▶ [TRY IT]: Using the records below, reproduce exactly the lines from the one containing "Where should I" through the end, and nothing more; skip the images.
--
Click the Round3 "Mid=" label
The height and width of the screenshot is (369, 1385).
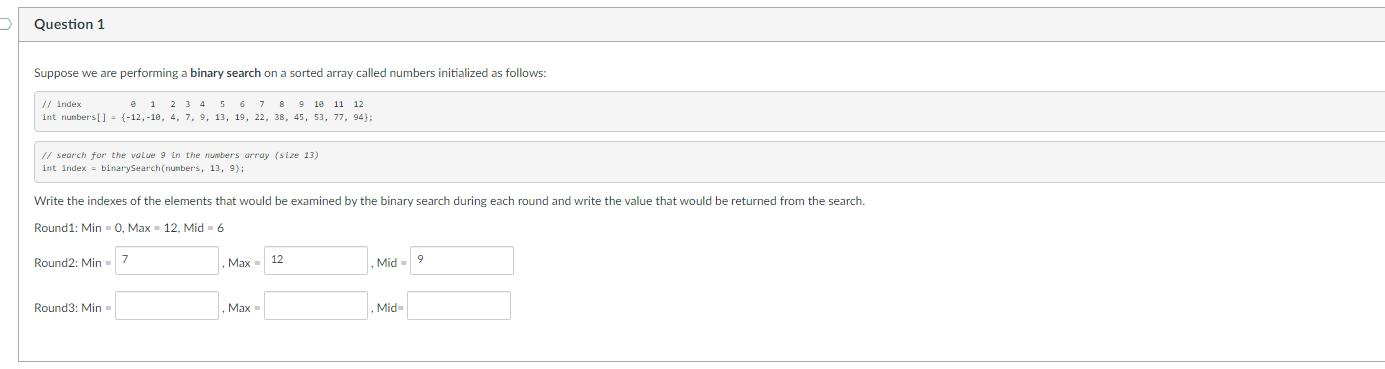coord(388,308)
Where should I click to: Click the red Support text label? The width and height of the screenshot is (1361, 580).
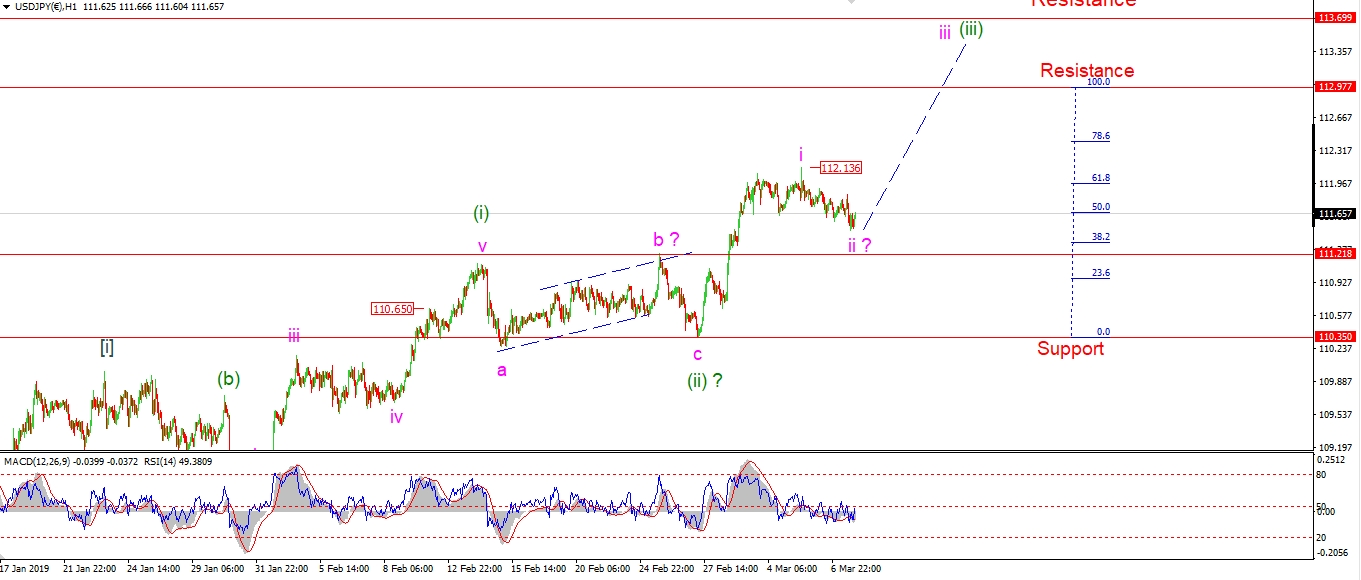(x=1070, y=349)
--
▶ [SOLUTION TO THIS EXERCISE]:
Where should I click to: Click the red Support text label? The width and height of the screenshot is (1361, 580).
(x=1070, y=349)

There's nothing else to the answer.